┌─ Excerpted data

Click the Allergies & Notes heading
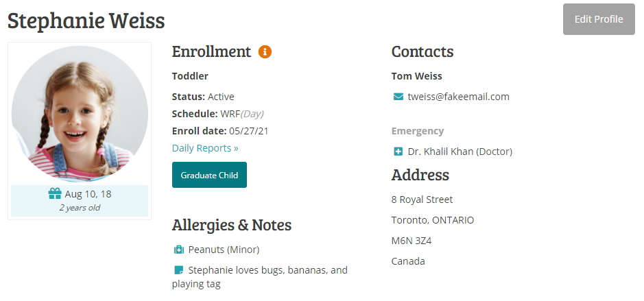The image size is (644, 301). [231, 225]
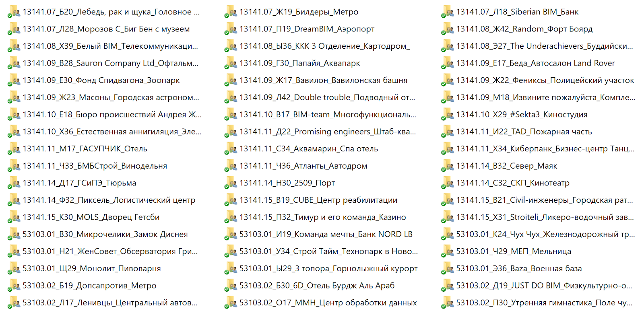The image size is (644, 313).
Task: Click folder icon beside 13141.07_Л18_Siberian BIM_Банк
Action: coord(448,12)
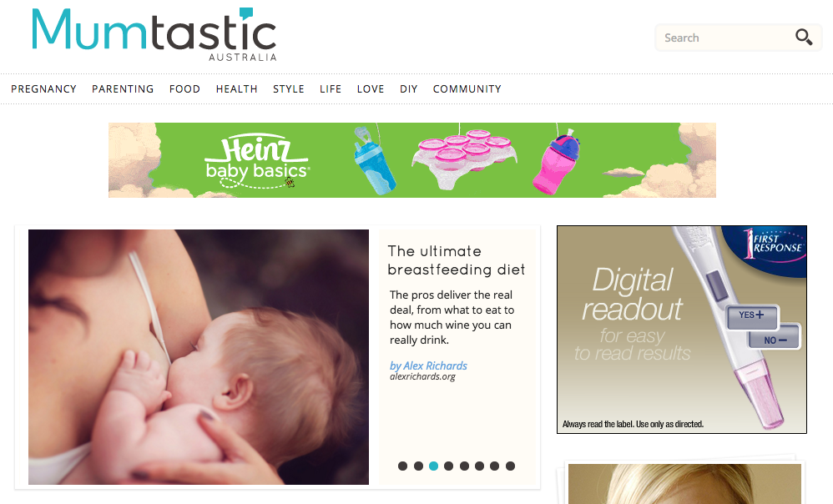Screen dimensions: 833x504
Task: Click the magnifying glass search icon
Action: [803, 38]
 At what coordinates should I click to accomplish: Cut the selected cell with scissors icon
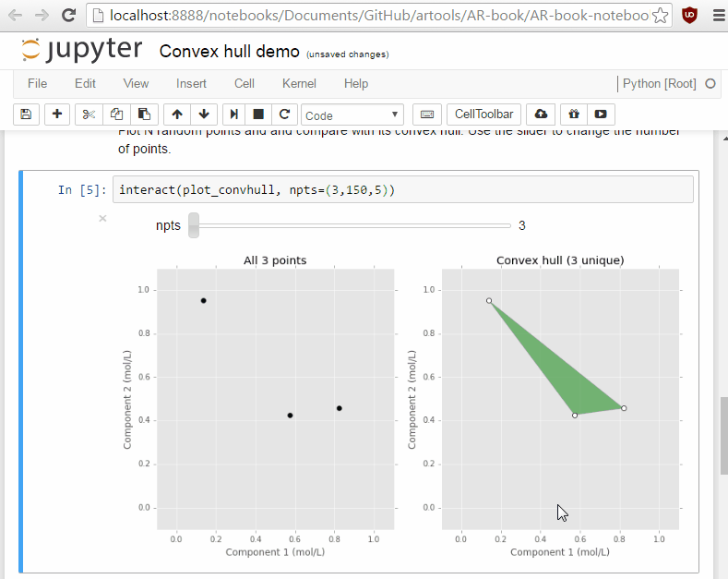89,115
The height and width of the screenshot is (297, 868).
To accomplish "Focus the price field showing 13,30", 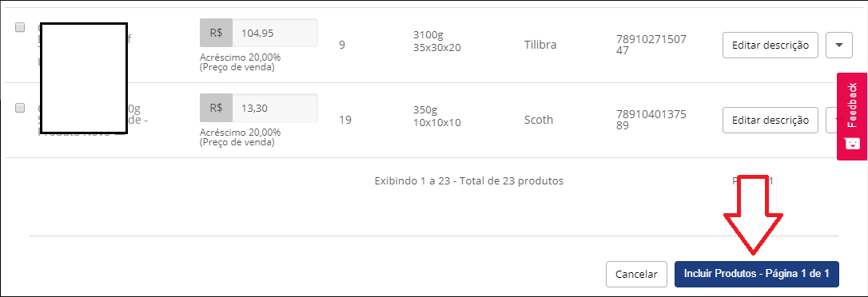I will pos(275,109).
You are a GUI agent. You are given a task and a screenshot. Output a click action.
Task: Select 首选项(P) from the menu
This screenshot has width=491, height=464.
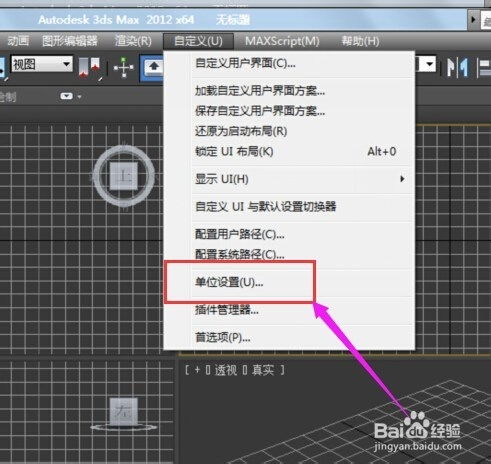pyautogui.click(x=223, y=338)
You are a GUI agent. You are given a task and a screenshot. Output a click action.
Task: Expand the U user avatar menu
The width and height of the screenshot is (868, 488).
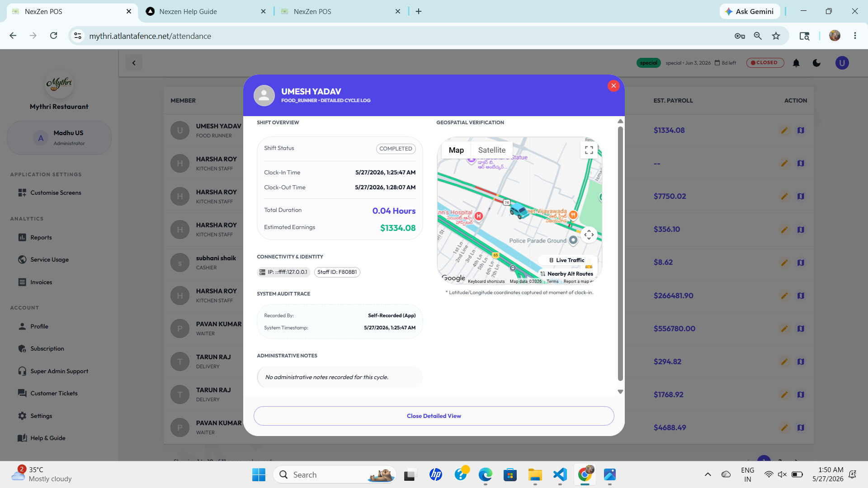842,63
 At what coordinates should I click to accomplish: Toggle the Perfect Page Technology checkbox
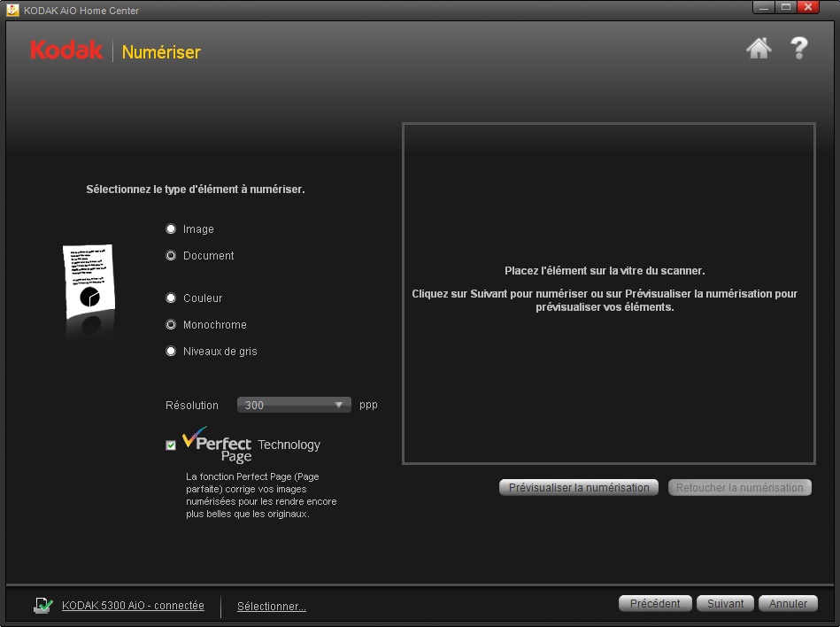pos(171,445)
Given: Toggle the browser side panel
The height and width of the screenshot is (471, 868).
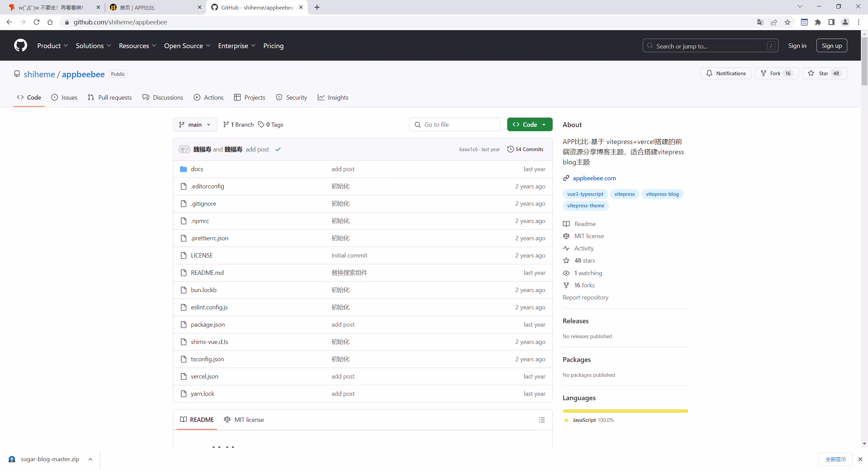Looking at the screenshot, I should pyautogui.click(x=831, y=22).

└─

■ **Task to carry out**
Please transcribe exactly the lines from the one containing "Given: Toggle the browser side panel" through the final line of the data, including both, and nothing else. Pictures are to be left out.

■ **Solution to the problem**
Given: Toggle the browser side panel
The height and width of the screenshot is (471, 868).
Looking at the screenshot, I should pyautogui.click(x=831, y=22).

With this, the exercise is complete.